Please let me know if the code looks okay.
If anyone wishes to use, distribute or modify this code, it's okay with me, provided it is at your own risk and does not otherwise infringe.

8

Re: lock global admin login to specific ip list

Your code is ok, but obviously there're duplicate code.

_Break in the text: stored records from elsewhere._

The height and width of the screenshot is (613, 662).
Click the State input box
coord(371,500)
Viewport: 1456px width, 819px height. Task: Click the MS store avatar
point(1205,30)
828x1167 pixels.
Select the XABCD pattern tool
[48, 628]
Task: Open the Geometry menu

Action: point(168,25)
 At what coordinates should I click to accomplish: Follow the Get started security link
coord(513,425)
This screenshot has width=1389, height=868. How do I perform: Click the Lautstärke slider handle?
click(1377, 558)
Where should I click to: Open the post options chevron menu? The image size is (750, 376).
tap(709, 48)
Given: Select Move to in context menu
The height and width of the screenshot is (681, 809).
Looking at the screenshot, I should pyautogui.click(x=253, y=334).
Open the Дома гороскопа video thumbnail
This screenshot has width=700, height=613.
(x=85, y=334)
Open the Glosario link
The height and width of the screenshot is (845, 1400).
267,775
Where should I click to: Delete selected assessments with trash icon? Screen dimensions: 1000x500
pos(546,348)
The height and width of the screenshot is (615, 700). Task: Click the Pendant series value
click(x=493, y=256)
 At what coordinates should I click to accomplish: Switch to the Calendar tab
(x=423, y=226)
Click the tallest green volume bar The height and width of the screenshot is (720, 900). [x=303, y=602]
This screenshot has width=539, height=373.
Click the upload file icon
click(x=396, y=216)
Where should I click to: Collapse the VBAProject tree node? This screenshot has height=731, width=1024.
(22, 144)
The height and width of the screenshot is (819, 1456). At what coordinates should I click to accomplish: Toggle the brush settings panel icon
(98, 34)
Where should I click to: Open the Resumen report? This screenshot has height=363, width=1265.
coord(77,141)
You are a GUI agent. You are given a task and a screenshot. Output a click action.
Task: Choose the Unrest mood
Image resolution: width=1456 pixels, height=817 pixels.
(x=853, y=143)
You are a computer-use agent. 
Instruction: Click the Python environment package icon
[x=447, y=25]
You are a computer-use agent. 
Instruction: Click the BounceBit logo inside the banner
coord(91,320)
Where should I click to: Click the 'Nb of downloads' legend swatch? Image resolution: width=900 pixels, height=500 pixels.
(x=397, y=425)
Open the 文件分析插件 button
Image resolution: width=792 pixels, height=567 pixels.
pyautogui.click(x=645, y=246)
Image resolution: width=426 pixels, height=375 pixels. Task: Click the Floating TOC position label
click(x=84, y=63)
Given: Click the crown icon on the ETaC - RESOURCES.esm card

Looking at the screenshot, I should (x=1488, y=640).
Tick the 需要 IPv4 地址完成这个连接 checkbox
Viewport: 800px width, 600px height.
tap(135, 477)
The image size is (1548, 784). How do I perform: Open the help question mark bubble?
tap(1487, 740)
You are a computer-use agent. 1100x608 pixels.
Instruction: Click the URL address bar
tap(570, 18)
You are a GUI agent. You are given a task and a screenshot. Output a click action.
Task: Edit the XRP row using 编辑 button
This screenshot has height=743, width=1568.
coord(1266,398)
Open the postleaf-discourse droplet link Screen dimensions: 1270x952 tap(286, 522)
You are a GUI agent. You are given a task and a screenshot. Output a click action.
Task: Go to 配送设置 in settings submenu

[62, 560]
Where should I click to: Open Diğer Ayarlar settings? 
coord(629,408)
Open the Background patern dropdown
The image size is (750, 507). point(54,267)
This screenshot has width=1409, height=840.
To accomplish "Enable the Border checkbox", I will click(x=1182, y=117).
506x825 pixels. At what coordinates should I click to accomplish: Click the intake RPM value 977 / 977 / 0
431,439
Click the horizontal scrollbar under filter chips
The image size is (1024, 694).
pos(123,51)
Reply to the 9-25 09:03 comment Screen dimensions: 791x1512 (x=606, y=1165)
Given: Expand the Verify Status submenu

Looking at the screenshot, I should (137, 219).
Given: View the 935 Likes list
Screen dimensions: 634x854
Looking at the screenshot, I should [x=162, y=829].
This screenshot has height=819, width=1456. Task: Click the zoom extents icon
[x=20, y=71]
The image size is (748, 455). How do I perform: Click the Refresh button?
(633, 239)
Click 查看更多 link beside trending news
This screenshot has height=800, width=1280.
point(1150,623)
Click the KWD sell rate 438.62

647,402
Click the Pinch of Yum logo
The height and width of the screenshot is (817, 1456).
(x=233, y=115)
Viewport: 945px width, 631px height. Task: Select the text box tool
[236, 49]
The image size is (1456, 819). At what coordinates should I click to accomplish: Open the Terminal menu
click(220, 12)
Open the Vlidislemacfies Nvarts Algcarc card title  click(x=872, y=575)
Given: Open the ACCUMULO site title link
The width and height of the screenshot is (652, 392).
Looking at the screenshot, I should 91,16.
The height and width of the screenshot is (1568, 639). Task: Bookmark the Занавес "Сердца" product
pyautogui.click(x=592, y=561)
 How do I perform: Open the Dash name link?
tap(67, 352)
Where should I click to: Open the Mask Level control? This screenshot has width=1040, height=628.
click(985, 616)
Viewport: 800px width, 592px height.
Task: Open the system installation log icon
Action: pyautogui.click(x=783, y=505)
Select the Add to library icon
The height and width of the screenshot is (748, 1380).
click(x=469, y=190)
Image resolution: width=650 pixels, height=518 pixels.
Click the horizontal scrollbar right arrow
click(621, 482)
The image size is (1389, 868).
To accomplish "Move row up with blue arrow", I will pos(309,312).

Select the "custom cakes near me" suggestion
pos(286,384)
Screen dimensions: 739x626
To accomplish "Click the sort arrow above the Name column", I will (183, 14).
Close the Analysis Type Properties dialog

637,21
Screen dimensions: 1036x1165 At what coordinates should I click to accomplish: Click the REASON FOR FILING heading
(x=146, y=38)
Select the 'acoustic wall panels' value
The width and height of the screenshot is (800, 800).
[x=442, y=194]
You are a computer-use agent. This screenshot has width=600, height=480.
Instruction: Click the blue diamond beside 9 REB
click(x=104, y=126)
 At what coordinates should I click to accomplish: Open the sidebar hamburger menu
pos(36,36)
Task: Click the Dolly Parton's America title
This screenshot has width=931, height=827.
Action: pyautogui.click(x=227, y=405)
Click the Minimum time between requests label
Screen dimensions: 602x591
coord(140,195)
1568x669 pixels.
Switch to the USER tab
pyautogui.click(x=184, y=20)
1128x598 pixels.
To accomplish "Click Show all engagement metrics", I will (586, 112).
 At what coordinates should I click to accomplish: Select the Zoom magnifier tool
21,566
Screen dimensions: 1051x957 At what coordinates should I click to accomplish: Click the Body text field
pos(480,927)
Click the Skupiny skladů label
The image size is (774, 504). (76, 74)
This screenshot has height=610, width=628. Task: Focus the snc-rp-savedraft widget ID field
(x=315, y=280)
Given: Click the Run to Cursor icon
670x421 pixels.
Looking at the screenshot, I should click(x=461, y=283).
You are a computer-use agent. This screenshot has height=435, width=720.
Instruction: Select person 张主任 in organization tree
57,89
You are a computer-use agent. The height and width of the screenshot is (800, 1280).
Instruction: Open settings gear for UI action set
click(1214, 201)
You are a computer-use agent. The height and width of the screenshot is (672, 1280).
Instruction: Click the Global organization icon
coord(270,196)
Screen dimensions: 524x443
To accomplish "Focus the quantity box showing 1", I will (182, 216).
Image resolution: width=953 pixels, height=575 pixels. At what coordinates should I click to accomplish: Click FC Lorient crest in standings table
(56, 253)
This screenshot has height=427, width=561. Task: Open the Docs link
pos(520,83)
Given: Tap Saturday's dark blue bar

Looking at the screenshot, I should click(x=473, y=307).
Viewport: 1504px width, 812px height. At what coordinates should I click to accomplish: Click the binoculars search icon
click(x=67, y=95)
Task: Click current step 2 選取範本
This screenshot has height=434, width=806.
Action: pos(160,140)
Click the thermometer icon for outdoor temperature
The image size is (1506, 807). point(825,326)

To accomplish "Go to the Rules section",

It's better to check before return:

diff -r 7cc18f1ed6c6 libs/mysql/core.py
--- a/libs/mysql/core.py    Thu Jul 31 22:19:14 2014 +0800
+++ b/libs/mysql/core.py    Tue Aug 05 10:38:55 2014 +0800
@@ -469,6 +469,11 @@
             except:
                 pass
 
+        if session['is_global_admin']:
+            if settings.GLOBAL_ADMIN_IP_LIST and web.ctx.ip not in settings.GLOBAL_ADMIN_IP_LIST:
+                session.kill()
+                raise web.seeother('/login?msg=NOT_ALLOWED_IP')
+
         return (True, )
 
 

9

Re: lock global admin login to specific ip list

Well, i improved the code to make it flexible:

diff -r 7cc18f1ed6c6 libs/default_settings.py
--- a/libs/default_settings.py    Thu Jul 31 22:19:14 2014 +0800
+++ b/libs/default_settings.py    Tue Aug 05 11:13:13 2014 +0800
@@ -100,6 +100,14 @@
 # Redirect to "Domains and Accounts" page instead of Dashboard.
 REDIRECT_TO_DOMAIN_LIST_AFTER_LOGIN = False
 
+# List of IP addresses which global admins are allowed to login from.
+# e.g. ['127.0.0.1', '192.168.1.1']
+# Valid formats:
+#   - Single IP addess: 192.168.1.1
+#   - IP range:         192.168.1.1-30
+#   - Whole subnet:     192.168.1
+GLOBAL_ADMIN_IP_LIST = []
+
 # List all local transports.
 LOCAL_TRANSPORTS = ['dovecot', 'lmtp:unix:private/dovecot-lmtp', 'lmtp:inet:127.0.0.1:24']
 
diff -r 7cc18f1ed6c6 libs/iredutils.py
--- a/libs/iredutils.py    Thu Jul 31 22:19:14 2014 +0800
+++ b/libs/iredutils.py    Tue Aug 05 11:13:13 2014 +0800
@@ -459,3 +459,27 @@
         return s
     except:
         return html
+
+
+def is_allowed_ip(client_ip, allowed_ip_list):
+    if not allowed_ip_list:
+        return True
+
+    current_ips = [client_ip]
+    if r'.' in client_ip:
+        # IPv4
+        current_ips.append(r'.'.join(client_ip.split(r'.')[:3]))
+
+    all_allowed_ips = allowed_ip_list
+    for ip in all_allowed_ips:
+        (p1, p2, p3, p4) = ip.split('.')
+        if '-' in p4:
+            (range_start, range_end) = p4.split('-')
+            part4 = range(int(range_start), int(range_end)+1)
+            for p in part4:
+                all_allowed_ips.append('.'.join([p1, p2, p3, p]))
+
+    if not set(current_ips) & set(all_allowed_ips):
+        return False
+
+    return True
diff -r 7cc18f1ed6c6 libs/mysql/core.py
--- a/libs/mysql/core.py    Thu Jul 31 22:19:14 2014 +0800
+++ b/libs/mysql/core.py    Tue Aug 05 11:13:13 2014 +0800
@@ -469,6 +469,11 @@
             except:
                 pass
 
+        if session['is_global_admin']:
+            if not iredutils.is_allowed_ip(web.ctx.ip, settings.GLOBAL_ADMIN_IP_LIST):
+                session.kill()
+                raise web.seeother('/login?msg=NOT_ALLOWED_IP')
+
         return (True, )
 
 

As you can see, 3 IP formats are available:

- Single IP addess: 192.168.1.1
- IP range: 192.168.1.1-30
- Whole subnet: 192.168.1

This patch will be available in next release of iRedAdmin-Pro, so you can keep your GLOBAL_ADMIN_IP_LIST setting in iRedAdmin-Pro config file "settings.py", do not touch libs/default_settings.py.